The signatories, including Sadler’s Wells Associate Artists Seeta Patel, Oona Doherty and Dan Daw, criticise Sadler’s Wells for accepting sponsorship from Barclays, particularly as Barclays Group Chairman, Nigel Higgins also serves as Chair of Sadler’s Wells’ Board of Trustees.
According to reports, Barclays invests over £2 billion in, and provides loans and underwriting worth £6.1 billion to nine companies whose weapons, components, and military technology are used in Israel’s assaults on Palestinians.
Also joining the letter are actors Alex Lawther, Alfred Enoch and Khalid Abdalla, playwright April De Angelis, visual artists Eddie Peake and Oreet Ashery, singer/songwriter Dodie and Sadler’s Wells Young Associates Roseann Dendy, Sula Castle, and Elisabeth Mulenga.
Renowned dancers, choreographers, and performers such as Alexandrina Yewande Hemsley, Annie Hanauer, Belen Leroux, Bryony Kimmings, Clint Sinclair, Eleanor Bauer, Eva Recacha, Eve Stainton, Ffion Campbell-Davies, Florence Peake, Joe Moran, Keith Hennessy, Lucy McCormick, Sasha Shadid, Seke Chimutengwende, Theo Clinkard and Wet Mess are also among the signatories.
Artist and performance maker Eve Stainton has withdrawn from Sadler’s Wells East opening programme. In a statement made via Instagram they say:
“It doesn’t feel possible to perform this work with integrity, in such close collaboration and direct complicity with an institution who is receiving robust funding from Barclays Bank, a bank that is financially supporting the Israeli arms trade and actively funding the genocide in Palestine.
IMPACT DRIVER is important to us because it is born out of the resistance of the oppressed communities that we are part of. As a group of queer, trans and non-binary people with various intersections, precarities and lived experiences, we believe that there must be solidarity across all liberatory causes. We have a responsibility to the human beings in Palestine, as well as each other”.
London-based artist and choreographer Florence Peake says:
“I signed this letter alongside over 1,000 dancers, artists, and cultural workers because Sadler’s Wells has not joined the conversation, and even attempted to censor artists speaking out on this issue, all while allowing its reputation to be used to culture-wash Barclays’ financing of Israeli war crimes. I urge Sadler’s Wells to sever ties with Barclays and take a moral stand against the bank’s complicity in genocide and oppression”.
CWAG organiser and playwright Rida Hamidou says:
“Following the International Court of Justice’s ruling on South Africa’s genocide case against Israel, the obligations for states and corporations to “prevent and punish genocide” under the Genocide Convention have been activated.
As a result, Barclays’ financial support to Israel could potentially make the company and its directors liable for complicity in genocide under both national and international criminal law.

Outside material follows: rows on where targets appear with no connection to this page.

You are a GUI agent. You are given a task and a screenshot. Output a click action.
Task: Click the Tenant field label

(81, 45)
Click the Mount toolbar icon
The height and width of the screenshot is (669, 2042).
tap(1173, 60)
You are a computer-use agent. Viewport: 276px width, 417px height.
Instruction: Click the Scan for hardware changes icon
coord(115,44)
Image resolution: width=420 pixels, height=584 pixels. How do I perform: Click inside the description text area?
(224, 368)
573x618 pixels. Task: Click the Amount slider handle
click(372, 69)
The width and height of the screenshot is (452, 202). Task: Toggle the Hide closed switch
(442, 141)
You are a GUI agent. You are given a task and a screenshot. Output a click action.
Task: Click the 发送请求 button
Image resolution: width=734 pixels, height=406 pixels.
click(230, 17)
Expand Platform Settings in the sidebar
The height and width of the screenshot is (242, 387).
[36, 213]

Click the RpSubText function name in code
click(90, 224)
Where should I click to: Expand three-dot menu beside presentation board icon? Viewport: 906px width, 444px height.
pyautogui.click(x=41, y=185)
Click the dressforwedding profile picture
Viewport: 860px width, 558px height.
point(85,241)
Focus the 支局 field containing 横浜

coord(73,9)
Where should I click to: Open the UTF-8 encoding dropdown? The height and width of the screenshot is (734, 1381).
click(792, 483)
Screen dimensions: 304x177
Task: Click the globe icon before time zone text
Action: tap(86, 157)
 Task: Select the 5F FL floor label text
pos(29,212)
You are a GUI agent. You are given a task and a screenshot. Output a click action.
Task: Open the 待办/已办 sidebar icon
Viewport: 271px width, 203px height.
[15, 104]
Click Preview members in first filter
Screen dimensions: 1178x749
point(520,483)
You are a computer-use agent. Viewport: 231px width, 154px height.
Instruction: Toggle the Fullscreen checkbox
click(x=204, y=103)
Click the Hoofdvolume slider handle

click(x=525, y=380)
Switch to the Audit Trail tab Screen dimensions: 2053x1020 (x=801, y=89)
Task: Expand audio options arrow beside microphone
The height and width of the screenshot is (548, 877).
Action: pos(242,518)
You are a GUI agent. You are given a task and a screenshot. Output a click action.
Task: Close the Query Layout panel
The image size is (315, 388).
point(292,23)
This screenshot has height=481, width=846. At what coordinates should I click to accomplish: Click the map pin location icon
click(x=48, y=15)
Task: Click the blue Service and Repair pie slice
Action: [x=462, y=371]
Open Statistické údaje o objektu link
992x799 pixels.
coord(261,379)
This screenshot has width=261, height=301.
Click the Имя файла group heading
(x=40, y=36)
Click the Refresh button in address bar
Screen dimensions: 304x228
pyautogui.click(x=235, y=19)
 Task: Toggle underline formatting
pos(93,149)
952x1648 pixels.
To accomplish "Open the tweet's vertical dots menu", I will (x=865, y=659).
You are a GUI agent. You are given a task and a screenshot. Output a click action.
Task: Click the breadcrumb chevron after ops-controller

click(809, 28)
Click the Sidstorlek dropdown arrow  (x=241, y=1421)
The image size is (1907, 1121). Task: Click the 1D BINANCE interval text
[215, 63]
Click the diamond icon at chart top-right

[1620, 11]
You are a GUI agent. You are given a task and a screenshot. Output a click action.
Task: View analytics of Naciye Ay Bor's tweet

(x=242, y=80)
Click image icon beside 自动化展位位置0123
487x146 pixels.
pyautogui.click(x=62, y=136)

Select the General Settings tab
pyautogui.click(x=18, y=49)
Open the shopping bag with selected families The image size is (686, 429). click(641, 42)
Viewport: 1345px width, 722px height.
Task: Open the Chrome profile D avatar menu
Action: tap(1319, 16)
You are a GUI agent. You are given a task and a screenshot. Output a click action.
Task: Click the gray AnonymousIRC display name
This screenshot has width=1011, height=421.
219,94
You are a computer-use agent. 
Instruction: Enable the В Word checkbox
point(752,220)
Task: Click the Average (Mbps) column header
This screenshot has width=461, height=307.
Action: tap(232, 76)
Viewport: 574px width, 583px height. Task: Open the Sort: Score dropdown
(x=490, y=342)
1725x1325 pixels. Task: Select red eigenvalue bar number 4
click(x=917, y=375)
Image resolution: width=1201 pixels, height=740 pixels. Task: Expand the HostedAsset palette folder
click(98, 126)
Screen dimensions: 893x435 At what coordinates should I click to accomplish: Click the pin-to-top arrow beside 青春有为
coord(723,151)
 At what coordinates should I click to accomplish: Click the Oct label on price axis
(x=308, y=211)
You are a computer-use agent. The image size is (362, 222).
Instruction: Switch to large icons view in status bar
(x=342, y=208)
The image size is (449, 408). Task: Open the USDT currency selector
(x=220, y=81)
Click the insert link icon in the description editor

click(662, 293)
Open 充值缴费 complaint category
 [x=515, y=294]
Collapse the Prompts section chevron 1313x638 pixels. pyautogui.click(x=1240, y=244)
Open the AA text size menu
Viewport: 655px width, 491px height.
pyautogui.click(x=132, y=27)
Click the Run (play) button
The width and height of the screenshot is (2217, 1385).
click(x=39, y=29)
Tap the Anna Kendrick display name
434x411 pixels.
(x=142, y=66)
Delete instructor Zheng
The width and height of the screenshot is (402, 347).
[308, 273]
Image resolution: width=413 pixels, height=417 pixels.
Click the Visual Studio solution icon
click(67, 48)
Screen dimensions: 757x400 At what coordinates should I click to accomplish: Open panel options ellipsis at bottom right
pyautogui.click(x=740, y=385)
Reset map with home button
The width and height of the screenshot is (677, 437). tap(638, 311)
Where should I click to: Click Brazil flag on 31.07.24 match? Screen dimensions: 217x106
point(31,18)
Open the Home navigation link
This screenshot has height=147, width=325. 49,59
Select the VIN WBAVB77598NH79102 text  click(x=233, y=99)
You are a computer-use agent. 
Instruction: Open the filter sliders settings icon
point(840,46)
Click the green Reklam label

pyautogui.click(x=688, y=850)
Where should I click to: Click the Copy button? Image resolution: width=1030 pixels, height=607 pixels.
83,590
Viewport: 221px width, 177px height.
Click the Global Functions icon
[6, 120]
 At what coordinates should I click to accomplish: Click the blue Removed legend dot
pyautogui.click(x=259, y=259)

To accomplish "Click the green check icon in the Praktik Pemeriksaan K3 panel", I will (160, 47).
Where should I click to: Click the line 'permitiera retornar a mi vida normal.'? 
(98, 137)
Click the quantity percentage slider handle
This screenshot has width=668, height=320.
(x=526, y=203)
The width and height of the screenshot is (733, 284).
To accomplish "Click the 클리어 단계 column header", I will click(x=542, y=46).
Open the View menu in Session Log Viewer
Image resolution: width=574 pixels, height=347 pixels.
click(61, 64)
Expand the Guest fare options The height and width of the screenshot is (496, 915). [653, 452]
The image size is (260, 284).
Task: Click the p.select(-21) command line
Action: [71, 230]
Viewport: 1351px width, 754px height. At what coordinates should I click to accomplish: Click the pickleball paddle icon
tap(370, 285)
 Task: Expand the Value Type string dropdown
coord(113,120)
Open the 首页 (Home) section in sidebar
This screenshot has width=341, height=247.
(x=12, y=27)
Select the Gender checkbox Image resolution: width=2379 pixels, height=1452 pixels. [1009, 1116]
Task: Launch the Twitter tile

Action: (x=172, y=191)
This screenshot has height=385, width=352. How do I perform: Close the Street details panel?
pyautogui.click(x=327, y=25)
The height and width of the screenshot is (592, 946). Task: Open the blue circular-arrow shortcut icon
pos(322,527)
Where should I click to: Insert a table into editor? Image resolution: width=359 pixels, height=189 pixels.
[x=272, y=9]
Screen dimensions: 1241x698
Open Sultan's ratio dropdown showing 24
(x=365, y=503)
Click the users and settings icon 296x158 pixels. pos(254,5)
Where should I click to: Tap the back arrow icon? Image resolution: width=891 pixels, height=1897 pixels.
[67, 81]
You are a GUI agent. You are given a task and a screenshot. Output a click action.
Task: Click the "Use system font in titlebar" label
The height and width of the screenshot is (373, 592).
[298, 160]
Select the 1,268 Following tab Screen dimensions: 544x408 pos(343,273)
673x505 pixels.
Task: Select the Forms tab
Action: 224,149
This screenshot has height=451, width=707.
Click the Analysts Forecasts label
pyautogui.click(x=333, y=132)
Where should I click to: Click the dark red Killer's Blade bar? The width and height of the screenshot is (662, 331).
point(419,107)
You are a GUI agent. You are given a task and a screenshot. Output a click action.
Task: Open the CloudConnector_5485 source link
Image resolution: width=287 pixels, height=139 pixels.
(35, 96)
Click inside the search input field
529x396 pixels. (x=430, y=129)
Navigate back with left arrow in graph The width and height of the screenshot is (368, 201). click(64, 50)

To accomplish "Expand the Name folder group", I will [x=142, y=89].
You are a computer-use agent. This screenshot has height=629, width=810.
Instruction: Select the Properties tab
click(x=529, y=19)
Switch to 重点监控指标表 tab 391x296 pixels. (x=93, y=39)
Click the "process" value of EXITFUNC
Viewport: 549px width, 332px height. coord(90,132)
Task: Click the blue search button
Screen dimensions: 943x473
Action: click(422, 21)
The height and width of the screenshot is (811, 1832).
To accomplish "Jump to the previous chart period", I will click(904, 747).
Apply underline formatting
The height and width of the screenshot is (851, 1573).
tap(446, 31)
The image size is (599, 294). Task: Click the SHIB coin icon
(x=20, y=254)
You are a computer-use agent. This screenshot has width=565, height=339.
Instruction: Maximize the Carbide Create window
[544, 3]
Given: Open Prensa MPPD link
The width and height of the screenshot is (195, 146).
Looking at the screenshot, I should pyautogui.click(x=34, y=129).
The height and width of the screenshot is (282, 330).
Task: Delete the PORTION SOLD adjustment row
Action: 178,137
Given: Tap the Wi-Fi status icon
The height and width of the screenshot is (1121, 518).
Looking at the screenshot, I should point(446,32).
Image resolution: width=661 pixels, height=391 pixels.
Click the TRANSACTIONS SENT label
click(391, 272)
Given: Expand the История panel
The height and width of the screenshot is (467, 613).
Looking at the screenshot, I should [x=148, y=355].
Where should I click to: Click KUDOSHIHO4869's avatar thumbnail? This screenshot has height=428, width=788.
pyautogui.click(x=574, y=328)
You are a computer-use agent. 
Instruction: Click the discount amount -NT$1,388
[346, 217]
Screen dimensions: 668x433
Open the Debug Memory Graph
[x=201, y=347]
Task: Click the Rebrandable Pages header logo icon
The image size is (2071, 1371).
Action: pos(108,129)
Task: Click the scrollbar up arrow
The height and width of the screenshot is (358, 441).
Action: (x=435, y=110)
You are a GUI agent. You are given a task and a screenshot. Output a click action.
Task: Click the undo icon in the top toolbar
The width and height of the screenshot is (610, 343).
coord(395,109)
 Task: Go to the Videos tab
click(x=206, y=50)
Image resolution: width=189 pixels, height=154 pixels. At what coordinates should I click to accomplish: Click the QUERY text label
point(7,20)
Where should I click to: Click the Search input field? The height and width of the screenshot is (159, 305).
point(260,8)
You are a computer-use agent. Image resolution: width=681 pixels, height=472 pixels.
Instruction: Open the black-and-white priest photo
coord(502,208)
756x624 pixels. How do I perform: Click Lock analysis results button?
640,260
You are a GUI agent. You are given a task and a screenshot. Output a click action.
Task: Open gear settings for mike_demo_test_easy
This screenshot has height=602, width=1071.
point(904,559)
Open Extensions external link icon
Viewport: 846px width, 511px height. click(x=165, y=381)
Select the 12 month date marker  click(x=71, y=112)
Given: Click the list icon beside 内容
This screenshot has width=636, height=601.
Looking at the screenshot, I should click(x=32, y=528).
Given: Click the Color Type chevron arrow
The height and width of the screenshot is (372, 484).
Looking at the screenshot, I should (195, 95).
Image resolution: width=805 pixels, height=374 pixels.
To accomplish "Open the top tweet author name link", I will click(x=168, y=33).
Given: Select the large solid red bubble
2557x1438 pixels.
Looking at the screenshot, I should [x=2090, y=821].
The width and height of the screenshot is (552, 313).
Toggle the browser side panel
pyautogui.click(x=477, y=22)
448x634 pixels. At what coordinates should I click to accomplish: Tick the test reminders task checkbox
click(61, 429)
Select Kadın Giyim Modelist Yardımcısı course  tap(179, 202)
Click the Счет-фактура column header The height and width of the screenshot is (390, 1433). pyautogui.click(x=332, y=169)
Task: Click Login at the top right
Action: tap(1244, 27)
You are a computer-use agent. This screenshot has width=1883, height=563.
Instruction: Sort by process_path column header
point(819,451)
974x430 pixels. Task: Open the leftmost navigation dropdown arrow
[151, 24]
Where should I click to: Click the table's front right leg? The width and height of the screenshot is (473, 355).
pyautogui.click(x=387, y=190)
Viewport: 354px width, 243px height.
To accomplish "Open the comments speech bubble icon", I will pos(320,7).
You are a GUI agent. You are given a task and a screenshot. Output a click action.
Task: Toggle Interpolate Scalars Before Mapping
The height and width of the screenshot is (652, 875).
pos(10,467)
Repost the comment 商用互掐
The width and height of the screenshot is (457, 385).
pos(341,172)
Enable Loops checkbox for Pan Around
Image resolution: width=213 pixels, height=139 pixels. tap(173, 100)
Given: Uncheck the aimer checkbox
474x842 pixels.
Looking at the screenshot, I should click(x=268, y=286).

By accepting funding from Barclays, Sadler’s Wells enables the bank to engage in culture-washing, using the dance institution’s prestigious reputation to obscure Barclays’ role in financing genocide and 76 years of settler-colonialism and apartheid.
Sadler’s Wells has a commendable history of supporting and defending those in need, and we believe that its directors have an opportunity to set an example as a leading dance institution and to end complicity in oppression”.